Go to the line that contains "Select Servers in the breadcrumb trail" in the listing below, then output it and every line after it exactly, omitting pictures.

§ **INPUT RECORDS**
■ ■ ■ ■ ■

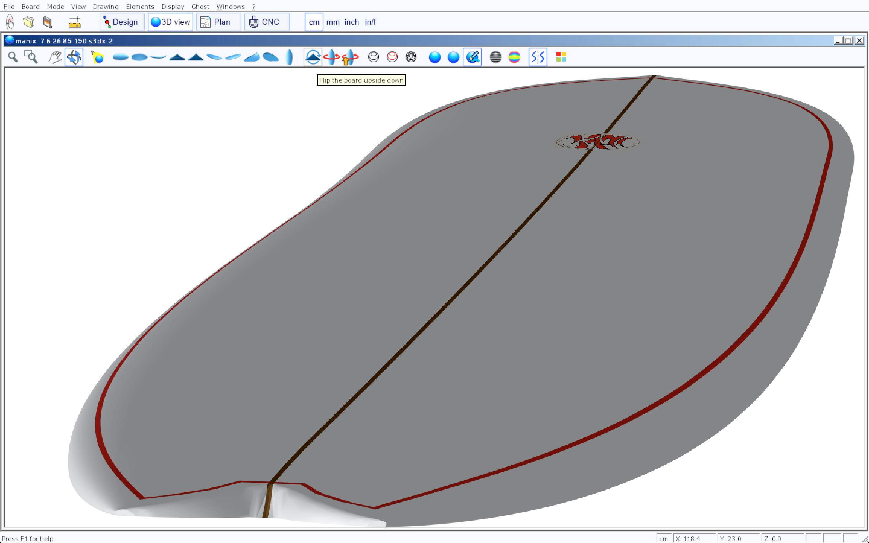Switch to CNC mode
The width and height of the screenshot is (869, 543).
266,22
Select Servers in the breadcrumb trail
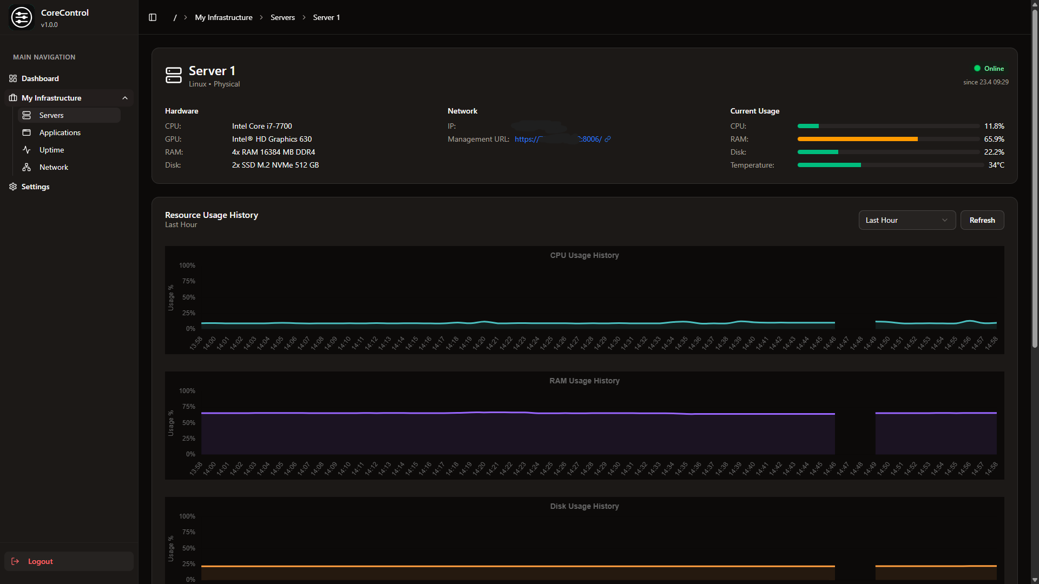This screenshot has height=584, width=1039. tap(282, 17)

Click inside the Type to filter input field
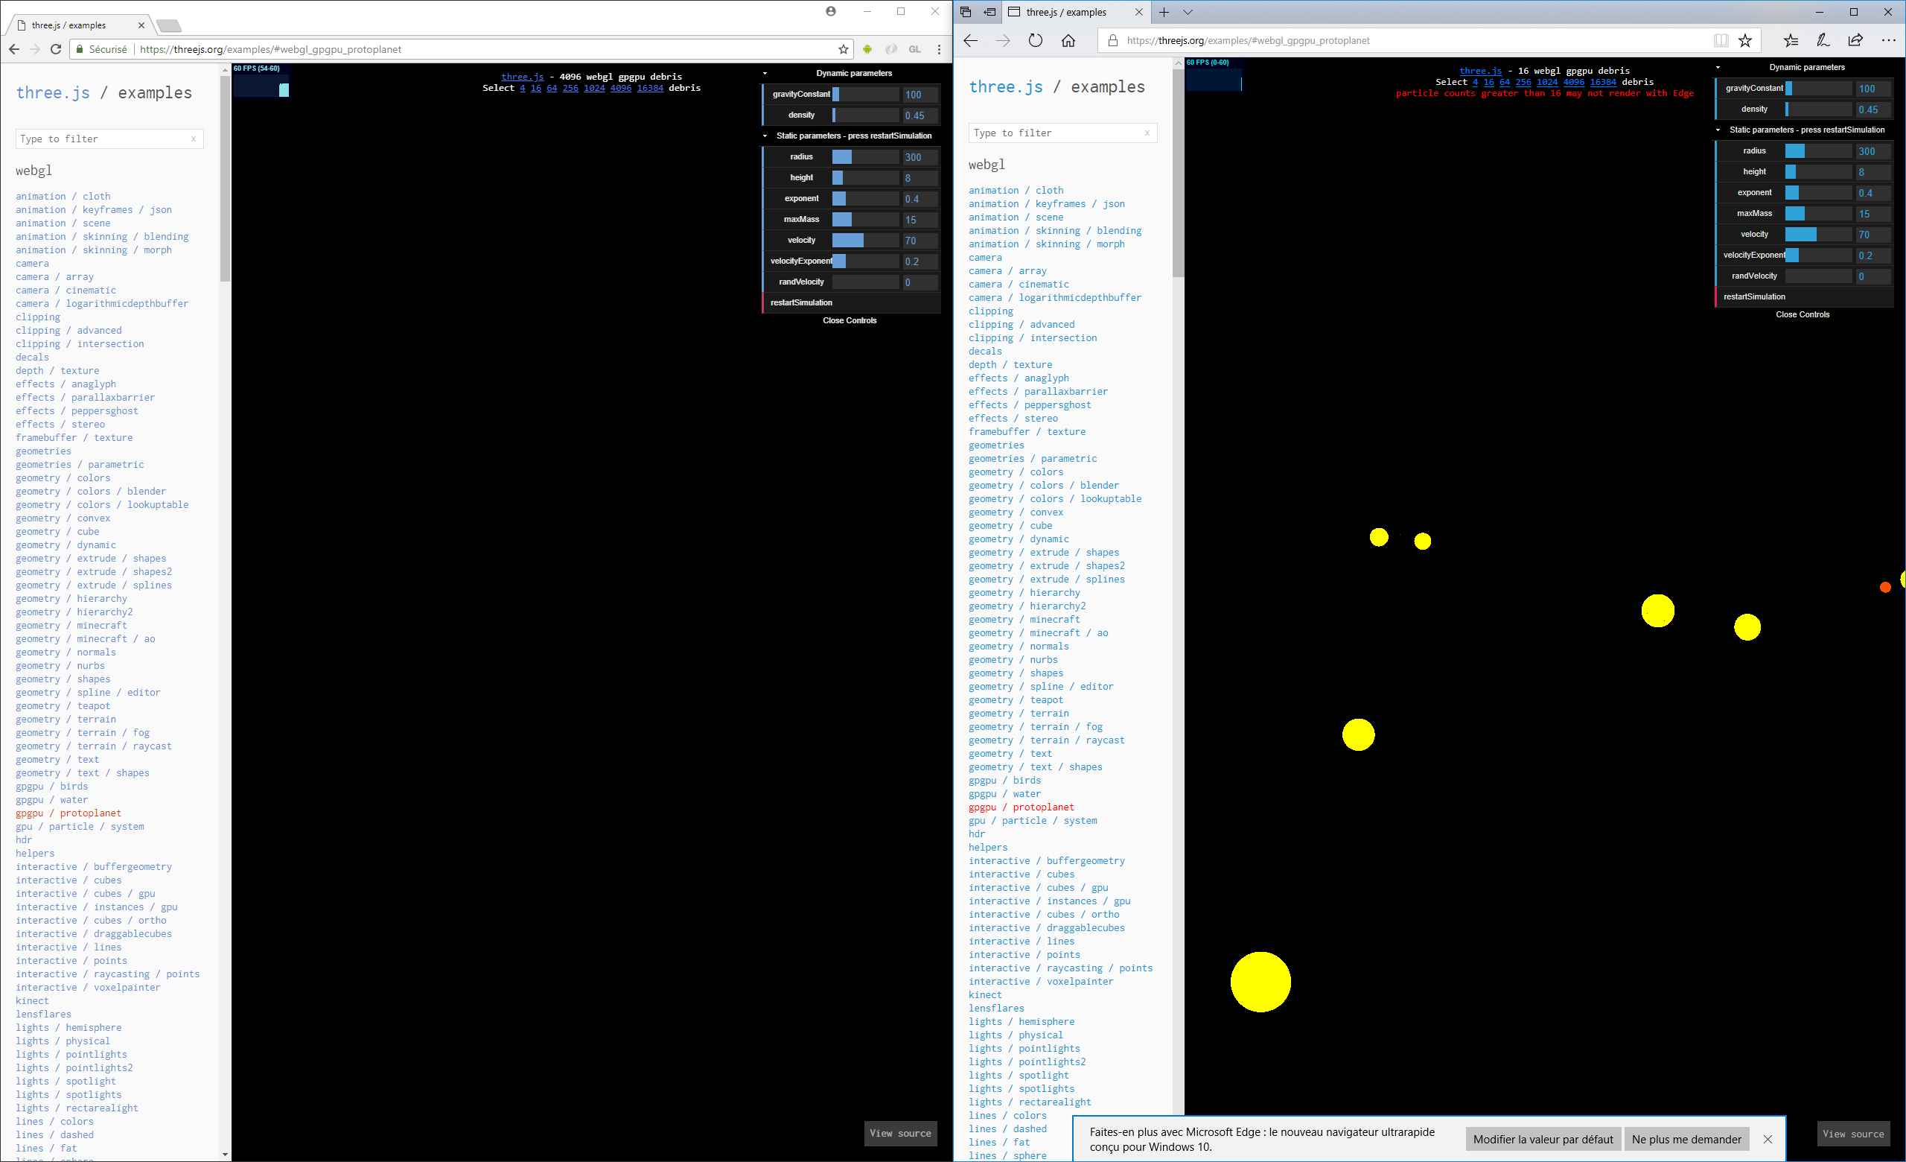[x=101, y=138]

■ ■ ■ ■ ■

§ **ANSWER TO THE EXERCISE**
Select Servers in the breadcrumb trail
This screenshot has height=584, width=1039. tap(282, 17)

Click inside the Type to filter input field
[x=101, y=138]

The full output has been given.